JP Morgan in probe involving Chinese

Authorities in the U.S. are investigating JP Morgan the investment bank, over claims the bank hired the children of influential officials in China to earn more business.

One claim by those involved in the case is the bank hired a son of a former bank regulator, who is now in charge of China Everbright an investment firm.

JP Morgan and China Everbright eventually completed a number of deals together. Earlier this month, JP Morgan said it had received a request for information about the matter from the Securities and Exchange Commission, the U.S. regulatory agency.

Over the weekend, the news was made public through an article that appeared in the New York Times.

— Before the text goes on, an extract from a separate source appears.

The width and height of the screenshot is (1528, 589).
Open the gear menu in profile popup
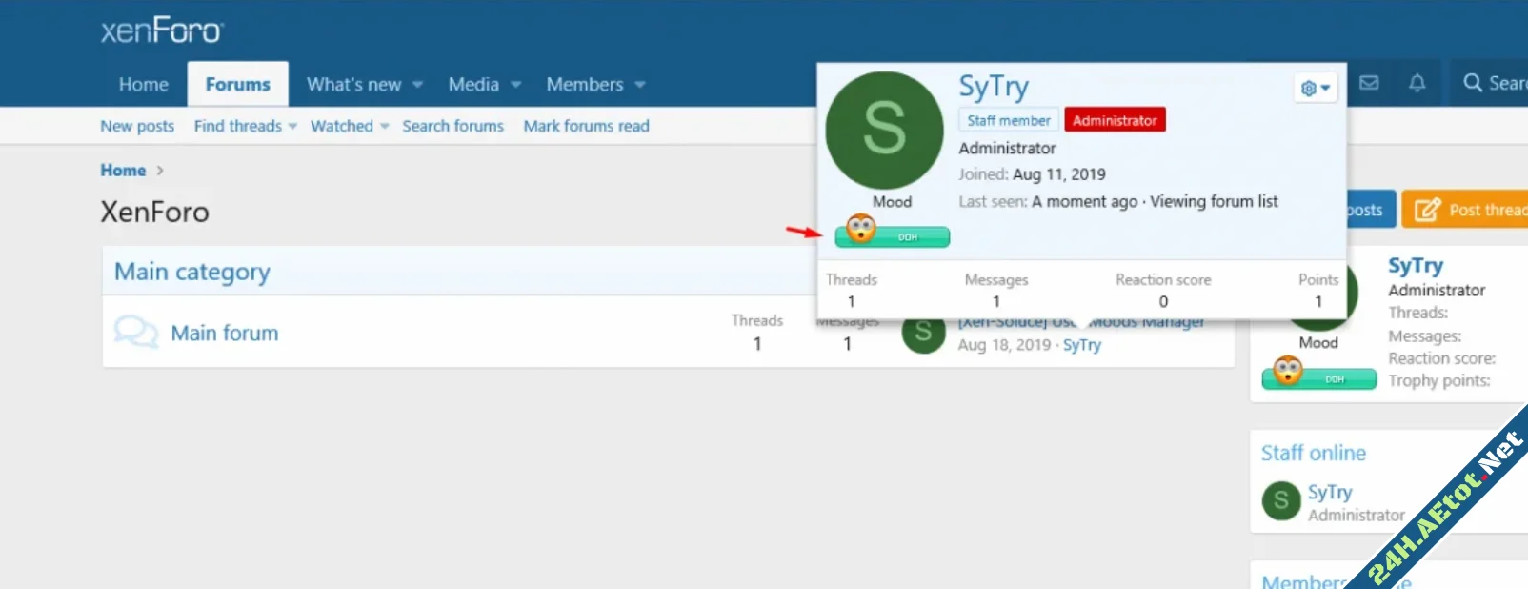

The daily also wrote that JP Morgan’s office in Hong Kong had also employed a railway official’s daughter as JP Morgan was chosen by The China Railway Group to advise it on a 2007 public flotation when it was able to raise over $5 billion.

Authorities later arrested the official in connection with another scandal involving bribery.

The paper said the document from the SEC did not have any direct tie between the hiring policy at JP Morgan and any business that had followed.

There was also no direct suggestion that those employees hired had not been suitable for the jobs they had been hired to perform, or that JP Morgan had been helped with securing new business through the hiring. The regulatory agency has not accused the bank of wrongdoing.

The SEC’s request of JP Morgan to supply information appeared in early August in a routine filing of a document, which said the SEC had requested information that related to the company’s employment of certain employers who had worked in Hong Kong.

SEC officials also confirmed that the agency had requested the information relating to the employment in Hong Kong of certain former employees, as well as business relationships the bank had with certain clients.